Isabella refused to answer him, and bit her lip, thinking that she had got herself into an awful mess, had cost herself and Filippo twenty-five million lire, and might cost them another fifty million (or whatever she was worth) because Filippo's father might decide not to come up with the money to ransom her.

Eddie came back with an air of disappointment and reported in his disgusting slang that Signor Ghiardini had told him to go stuff himself.

“What?” Ugo jumped up from his chair. “We'll try again. We'll threaten—didn't you threaten—”

Eddie nodded. “He said . . .” Again the revolting phrase.

“We'll see how it goes tonight—around seven or so,” said Ugo.

“How much are you asking?” Isabella was unable to repress the question any longer.
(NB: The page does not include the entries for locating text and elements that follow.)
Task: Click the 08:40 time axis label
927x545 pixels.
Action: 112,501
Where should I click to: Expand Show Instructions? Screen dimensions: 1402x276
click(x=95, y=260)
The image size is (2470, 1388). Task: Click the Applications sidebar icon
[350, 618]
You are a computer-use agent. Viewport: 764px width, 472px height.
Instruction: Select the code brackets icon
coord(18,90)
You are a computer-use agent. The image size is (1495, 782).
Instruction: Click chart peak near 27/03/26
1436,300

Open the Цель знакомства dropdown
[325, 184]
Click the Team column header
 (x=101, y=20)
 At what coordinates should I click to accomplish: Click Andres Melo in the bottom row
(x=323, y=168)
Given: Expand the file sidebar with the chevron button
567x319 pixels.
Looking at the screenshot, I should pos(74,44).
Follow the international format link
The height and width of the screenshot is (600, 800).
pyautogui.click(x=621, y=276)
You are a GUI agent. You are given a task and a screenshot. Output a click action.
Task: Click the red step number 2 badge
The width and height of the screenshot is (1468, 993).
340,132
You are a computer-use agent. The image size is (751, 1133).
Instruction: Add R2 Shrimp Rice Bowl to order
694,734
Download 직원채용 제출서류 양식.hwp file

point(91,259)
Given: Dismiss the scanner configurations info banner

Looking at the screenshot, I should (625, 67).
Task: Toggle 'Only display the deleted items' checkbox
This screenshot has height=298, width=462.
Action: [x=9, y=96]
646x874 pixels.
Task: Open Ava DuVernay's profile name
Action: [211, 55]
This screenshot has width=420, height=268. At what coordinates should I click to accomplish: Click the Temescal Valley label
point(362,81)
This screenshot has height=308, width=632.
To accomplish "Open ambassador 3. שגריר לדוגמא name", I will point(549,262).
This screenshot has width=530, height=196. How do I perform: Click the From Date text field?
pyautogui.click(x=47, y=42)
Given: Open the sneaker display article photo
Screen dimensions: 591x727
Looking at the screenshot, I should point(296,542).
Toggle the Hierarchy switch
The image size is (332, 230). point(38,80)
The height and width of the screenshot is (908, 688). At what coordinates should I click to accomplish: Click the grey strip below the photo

Her voice had gone shrill.

“Fifty million, signora,” replied Ugo.

“We simply haven't got it—not after
this
!” Isabella gestured toward the shopping bag, now in a corner of the room.

“Ha, ha,” Ugo laughed softly. “The Ghiardinis haven't got another fifty million? Or the government? Or Papa Ghiardini?”

The other man announced that he was going to take a nap in the other room. Ugo turned on the radio to some pop music. Isabella remained seated on the uncomfortable sofa. She had declined to remove her coat. Ugo paced about, thinking, talking a little to himself, half drunk with the realization of all the money in the corner of the room. The gun lay on the center table near the radio. She looked at it with an idea of grabbing it and turning it on Ugo, but she knew she could probably not keep both men at bay if Eddie woke up.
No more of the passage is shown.